Hollow glass microneedles (5 µm ID tips), fabricated using standard glass drawing techniques, were assembled into a photolithographically micropatterned PDMS substrate. The microneedles were fluidically coupled to a drug reservoir through a 300 µm microchannel to test for in vitro release of 6-aminoquinolone (144 Da) and Rose Bengal (1044 Da). Intravitreal delivery in ex vivo bovine eyes was also studied.
The microneedles penetrated UV-crosslinked collagen and excised bovine sclera without breaking or delaminating from the PDMS matrix. A total of 45 ng of 6-aminoquinolone and 16 µg of Rose Bengal was released into buffered saline over a 20-min infusion at a delivery rate of 50 µL/min. Microinjection of Rose Bengal for 8 h into ex vivo bovine vitreous resulted in a total mass accumulation of 0.0202 mg into both phases of the vitreous humor and to the uveal face of the sclera without clogging of the internal needle microchannel.

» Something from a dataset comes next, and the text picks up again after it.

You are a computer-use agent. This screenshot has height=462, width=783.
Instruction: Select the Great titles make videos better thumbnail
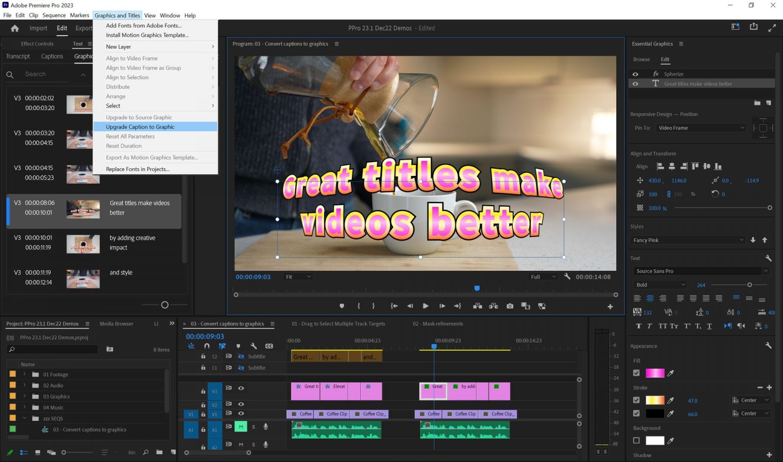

PDMS-embedded microneedles offer an integrated method of drug targeting to the intraocular tissues using a less invasive and less painful approach when compared with macroscale hypodermic needles. The release rates from the microneedles were controllable on demand using a syringe pump and were independent of the properties of the drugs tested. The device demonstrated a new hybrid approach of coupling rigid microneedles strong enough to penetrate the tough, fibrous sclera with a soft and pliable PDMS substrate that could conform to the contours of the eye.